La zone euro ne parviendra pas à sortir de la crise qui l’afflige sans une union politique, a dit l’ancien gouverneur de la Réserve fédérale (Fed), Alan Greenspan, devant les participants de la Conférence de Montréal.
Le sujet du discours d’Alan Greenspan portait sur les facteurs qui ont freiné la reprise économique américaine. L’allocution était suivie d’une période de questions animée par l’ancien ministre conservateur Michael Fortier. L’animateur a posé davantage de questions sur la situation en Europe.
«En ce moment, les pays du sud de l’Europe empruntent sur la carte de crédit des pays du nord, a répondu l’économiste de 86 ans. C’est toujours la même chose, les pays du nord enregistrent des surplus et ceux du sud font des déficits. »
Si Greenspan a raison, l'euro est cuit
La solution passe donc par une union politique pour assurer la survie de l’union monétaire, a défendu celui qui a servi sous quatre présidents américains. « Sans union budgétaire, je ne vois pas comment on pourra conserver l’euro, prévient-il. Autrement dit, les pays du Nord devront exercer un contrôle sur les finances de la Grèce et de l’Espagne. Vous ne pouvez pas avoir un État providence, si vous ne contrôlez pas votre budget. »
Selon celui qu’on surnommait l’Oracle, la source du problème en Europe est culturelle. Il nomme le taux d’épargne et l’économie souterraine comme les principaux traits à retenir.
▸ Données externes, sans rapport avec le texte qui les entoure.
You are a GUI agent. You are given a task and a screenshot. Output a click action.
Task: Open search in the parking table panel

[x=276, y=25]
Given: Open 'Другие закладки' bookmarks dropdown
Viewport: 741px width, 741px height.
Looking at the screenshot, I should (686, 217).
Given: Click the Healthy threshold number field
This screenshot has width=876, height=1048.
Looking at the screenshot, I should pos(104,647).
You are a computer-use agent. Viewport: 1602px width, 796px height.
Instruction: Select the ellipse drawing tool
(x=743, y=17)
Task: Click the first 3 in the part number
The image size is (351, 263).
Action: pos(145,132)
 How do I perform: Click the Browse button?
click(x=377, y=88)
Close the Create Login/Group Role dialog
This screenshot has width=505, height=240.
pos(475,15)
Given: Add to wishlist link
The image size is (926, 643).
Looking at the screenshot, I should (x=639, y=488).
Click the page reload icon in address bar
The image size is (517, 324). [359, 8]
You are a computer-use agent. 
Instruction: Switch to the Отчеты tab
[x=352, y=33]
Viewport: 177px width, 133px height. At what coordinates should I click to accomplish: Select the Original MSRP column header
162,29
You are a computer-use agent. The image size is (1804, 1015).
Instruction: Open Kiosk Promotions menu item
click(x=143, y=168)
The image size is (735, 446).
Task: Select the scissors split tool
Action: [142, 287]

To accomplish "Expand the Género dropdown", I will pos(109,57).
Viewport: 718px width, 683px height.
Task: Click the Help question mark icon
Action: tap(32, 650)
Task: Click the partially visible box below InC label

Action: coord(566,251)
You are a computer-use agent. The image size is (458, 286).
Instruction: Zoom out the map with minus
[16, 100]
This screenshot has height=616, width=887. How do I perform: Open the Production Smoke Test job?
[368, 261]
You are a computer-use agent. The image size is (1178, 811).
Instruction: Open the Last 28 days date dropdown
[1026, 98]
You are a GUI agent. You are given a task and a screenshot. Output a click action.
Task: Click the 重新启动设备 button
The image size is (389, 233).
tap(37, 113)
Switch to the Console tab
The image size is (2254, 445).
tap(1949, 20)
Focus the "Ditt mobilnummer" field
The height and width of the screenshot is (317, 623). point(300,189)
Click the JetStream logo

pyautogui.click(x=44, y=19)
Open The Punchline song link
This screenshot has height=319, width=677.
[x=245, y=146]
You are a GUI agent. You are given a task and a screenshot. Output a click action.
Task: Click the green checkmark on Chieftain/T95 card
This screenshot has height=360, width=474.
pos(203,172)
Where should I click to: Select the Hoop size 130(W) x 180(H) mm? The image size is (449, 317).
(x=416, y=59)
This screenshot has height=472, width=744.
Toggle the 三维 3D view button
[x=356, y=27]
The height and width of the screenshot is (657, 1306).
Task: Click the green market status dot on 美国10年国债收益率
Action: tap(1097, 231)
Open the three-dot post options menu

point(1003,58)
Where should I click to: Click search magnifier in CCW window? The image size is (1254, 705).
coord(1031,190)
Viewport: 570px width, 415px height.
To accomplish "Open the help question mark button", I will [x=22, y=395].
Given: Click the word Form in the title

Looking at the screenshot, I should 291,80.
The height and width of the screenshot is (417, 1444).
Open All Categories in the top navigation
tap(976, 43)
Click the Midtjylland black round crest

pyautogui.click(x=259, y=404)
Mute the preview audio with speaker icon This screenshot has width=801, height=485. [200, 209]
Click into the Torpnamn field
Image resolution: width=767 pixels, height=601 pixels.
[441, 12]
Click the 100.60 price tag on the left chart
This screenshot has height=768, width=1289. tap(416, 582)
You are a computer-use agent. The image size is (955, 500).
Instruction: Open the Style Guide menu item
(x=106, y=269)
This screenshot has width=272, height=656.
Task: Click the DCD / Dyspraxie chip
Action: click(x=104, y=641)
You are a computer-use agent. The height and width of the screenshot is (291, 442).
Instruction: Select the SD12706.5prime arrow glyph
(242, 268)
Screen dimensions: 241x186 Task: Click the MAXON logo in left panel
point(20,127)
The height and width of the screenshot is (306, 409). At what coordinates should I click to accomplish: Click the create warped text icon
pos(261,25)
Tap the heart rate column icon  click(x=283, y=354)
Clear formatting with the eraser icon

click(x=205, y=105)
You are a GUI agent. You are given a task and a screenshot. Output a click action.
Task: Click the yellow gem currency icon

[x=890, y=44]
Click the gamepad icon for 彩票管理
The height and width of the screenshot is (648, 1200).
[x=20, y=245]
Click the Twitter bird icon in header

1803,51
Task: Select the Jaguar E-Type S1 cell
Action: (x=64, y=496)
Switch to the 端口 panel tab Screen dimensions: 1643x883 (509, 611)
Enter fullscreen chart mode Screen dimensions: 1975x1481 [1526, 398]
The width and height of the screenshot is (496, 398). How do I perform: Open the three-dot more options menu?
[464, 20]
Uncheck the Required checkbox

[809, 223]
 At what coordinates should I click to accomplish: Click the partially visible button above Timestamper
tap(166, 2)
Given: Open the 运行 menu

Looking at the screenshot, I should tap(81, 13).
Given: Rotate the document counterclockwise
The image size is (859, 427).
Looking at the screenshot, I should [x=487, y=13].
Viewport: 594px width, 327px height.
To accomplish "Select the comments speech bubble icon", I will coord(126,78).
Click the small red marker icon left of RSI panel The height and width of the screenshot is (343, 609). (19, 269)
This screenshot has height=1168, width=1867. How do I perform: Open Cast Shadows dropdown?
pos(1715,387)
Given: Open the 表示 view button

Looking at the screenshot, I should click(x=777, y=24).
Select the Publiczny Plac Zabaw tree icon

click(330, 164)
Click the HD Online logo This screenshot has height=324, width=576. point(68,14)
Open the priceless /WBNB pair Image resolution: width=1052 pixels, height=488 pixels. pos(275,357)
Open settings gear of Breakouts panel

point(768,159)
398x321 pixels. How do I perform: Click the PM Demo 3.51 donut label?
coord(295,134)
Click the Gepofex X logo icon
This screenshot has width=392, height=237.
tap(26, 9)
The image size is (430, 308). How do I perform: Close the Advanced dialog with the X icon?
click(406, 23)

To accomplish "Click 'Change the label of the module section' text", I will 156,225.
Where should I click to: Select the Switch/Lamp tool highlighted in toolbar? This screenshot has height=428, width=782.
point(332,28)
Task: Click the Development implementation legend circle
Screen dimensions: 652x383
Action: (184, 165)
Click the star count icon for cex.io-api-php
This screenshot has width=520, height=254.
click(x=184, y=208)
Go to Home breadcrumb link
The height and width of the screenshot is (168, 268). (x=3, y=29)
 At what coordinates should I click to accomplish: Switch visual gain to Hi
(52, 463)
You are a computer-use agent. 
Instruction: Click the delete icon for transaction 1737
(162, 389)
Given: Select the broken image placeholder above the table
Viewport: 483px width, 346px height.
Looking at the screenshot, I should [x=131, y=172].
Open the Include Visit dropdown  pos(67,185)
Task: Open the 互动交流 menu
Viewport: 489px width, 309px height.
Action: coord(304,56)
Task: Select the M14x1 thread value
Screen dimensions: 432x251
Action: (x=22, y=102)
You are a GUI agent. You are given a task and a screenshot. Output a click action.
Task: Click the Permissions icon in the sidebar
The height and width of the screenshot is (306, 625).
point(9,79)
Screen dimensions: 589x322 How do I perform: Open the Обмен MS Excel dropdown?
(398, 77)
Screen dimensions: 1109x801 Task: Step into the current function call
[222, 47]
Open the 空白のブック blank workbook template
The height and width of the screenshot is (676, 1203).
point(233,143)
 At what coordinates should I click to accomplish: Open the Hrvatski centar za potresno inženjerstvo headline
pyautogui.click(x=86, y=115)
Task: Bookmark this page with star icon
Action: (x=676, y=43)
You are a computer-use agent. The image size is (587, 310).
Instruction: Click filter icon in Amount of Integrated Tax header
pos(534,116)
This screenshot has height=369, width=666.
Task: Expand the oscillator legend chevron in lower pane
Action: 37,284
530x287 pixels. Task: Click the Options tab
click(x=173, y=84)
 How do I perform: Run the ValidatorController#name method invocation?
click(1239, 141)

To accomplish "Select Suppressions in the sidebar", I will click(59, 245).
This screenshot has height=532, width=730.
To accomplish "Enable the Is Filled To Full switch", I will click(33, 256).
Tous les pays en difficulté font piètre figure sur ces fronts, constate l’économiste. Selon lui, les dirigeants européens ont été trop optimistes quand ils ont cru que les pays changeraient leur culture après l’adoption de l’euro.
Bien que présentée comme plus vertueuse que ces consoeurs européennes du sud, l’Allemagne a trouvé son compte dans l’euro. « Angela Merkel (la chancelière allemande) est favorable au maintien de la zone euro, croit Allan Greenspan. L’Allemagne a utilisé la faible valeur de l’euro pour doper ses exportations et réduire son chômage. »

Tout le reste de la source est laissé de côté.